Hadid Suresinin İlk Altı Ayetinin Kısa Tefsiri
"Göklerde ve yerde olanlar Allah'ı teşbih ederler. O güçlüdür. Hakim'dir." 298
Birinci ayet tüm varlıkların teşbihine hatta bitki ve cansız varlıkların da Allah'ı teşbih ettiğine delalet etmektedir. Bu ayeti sadece akıl sahibi varlıklara tahsis etmek, akıl erbabının aklının hicablarından ve zulmetindendir. Bu ayet farzen tevil edilse de bunun benzeri diğer ayetler tevil edilemez. Örneğin:
"Göklerde ve yerde olanların güneş ay yıldızlar dağlar ağaçlar hayvanların ve insanların birçoğunun Allah'a secde ettiklerini görmüyormusun?" 299
Teşbihin tekvini veya fıtri olduğunu söyleyen teviller de oldukça soğuk ve uzak tevillerdir. Birçok rivayetler ve ayetler bunu reddetmektedir. Ayrıca dakik ve güçlü burhanlar ile irfani mekteble de çelişmektedir. Ne yazık ki Molla Sadra gibi büyük bir filozof bile mevcudattaki teşbihin nütki (konuşsal) teşbih bilmemektdir. Dolayısıyla bütün varlıkların nutki bir hayata sahip olduğunu söyleyen marifet ehlinin görüşünü burhana muhalif saymış ve red etmiştir. Halbuki bu bizzat kendisinin buyurduğu sözlerle çelişmektedir. Bu inanç asla birtakım fesatları gerektirmemektedir. Eğer konu uzamasaydı birtakım mukaddemelerle şerh etmeye çalışırdım. Ama konu uzayacağından sadece kısaca bir işaret etmekle yetiniyorum.

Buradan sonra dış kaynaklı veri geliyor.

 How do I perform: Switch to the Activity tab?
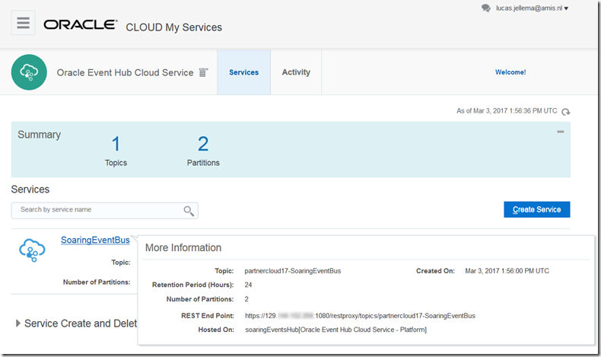pos(296,72)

Önceden de dediğimiz gibi vücudun hakikati şuur irade, ilim, kudret, hayat ve diğer hayati özelliklerin aynısıdır. Eğer bir şeyin ilmi ve hayatı yoksa vücudu da yoktur. Eğer vücudun asaletini hakikatini insan irfani bir zevkle idrak edecek olursa ilmi ve zevki hasebiyle tasdik edecektir ki bütün mevcudat hayat sahibidir. Onlarda ilim, irade tekellüm ve diğer hayati özellikler vardır. Ve eğer manevi riyazetlerle müşahede makamına ermiş ise o zaman da varlıkları teşbih ve takdisini ayanen müşahade eder. Şu anda tabiatın uyuşturuculuğu göz, kulak ve diğer duyu organlarımızı uyuşturmuş ve bizlere vücudun hakikatleri ve ayni hüviyetleri mahcub ve örtülü kılmıştır. Dolayısıyla bizimle Allah Teala arasında zulmani ve nurani birçok hicablar vardır. Bizimle diğer varlıklar arasında da hatta nefsimizle kendimiz arasında da birtakım hicablar vardır ki bize onların hayat ve diğer özellikleri mahcub ve örtülü kılmıştır. Ama hicabların en zoru yersiz yere inkar hicabıdır. Ve bu insanın herşeyden alıkoymaktadır. Bizim gibiler için en iyi şey teslim olmaktır. Ayetleri ve evliyanın rivayetlerini tasdik etmektir. Kendi görüşlerimiz üzere tefsir kapısını kapatmak ve zayıf aklımıza güvenmemektir.
Bu teşbihi tekvini teşbih saysak bile şu ayete ne yapmalıyız?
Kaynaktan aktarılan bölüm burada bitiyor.